[Start of section]

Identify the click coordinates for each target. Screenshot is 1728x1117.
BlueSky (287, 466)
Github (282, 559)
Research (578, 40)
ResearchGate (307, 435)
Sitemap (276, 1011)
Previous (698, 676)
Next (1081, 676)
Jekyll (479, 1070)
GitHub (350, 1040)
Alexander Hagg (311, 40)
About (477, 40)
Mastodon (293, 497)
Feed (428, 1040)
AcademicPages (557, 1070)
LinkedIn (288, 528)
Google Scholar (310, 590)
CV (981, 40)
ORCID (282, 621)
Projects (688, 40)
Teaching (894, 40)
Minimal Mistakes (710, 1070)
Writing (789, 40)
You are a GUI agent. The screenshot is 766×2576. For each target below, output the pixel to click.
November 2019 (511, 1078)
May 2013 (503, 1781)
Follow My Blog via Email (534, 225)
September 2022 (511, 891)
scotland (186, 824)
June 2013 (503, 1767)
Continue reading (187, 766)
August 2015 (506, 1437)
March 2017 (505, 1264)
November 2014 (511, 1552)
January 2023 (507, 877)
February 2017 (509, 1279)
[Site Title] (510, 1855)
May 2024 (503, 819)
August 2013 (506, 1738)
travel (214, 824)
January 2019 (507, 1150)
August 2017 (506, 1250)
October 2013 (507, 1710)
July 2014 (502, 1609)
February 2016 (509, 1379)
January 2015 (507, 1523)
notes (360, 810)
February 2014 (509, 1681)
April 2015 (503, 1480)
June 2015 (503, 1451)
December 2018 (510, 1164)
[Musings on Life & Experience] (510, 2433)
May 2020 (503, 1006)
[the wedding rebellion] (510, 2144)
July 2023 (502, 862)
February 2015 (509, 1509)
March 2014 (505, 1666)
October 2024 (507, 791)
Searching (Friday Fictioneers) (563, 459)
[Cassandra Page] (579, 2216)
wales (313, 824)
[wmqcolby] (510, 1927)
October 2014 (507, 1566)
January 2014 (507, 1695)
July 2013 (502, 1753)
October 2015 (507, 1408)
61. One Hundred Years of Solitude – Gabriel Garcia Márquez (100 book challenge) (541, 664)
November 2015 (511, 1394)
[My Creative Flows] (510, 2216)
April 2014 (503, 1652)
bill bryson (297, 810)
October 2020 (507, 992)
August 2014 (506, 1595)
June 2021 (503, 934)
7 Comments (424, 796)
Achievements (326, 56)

[End of section]

Work instruction:
Bring together every line in the entries that holds the string "November".

Reply:
November 2019 (511, 1078)
November 2014 (511, 1552)
November 2015 (511, 1394)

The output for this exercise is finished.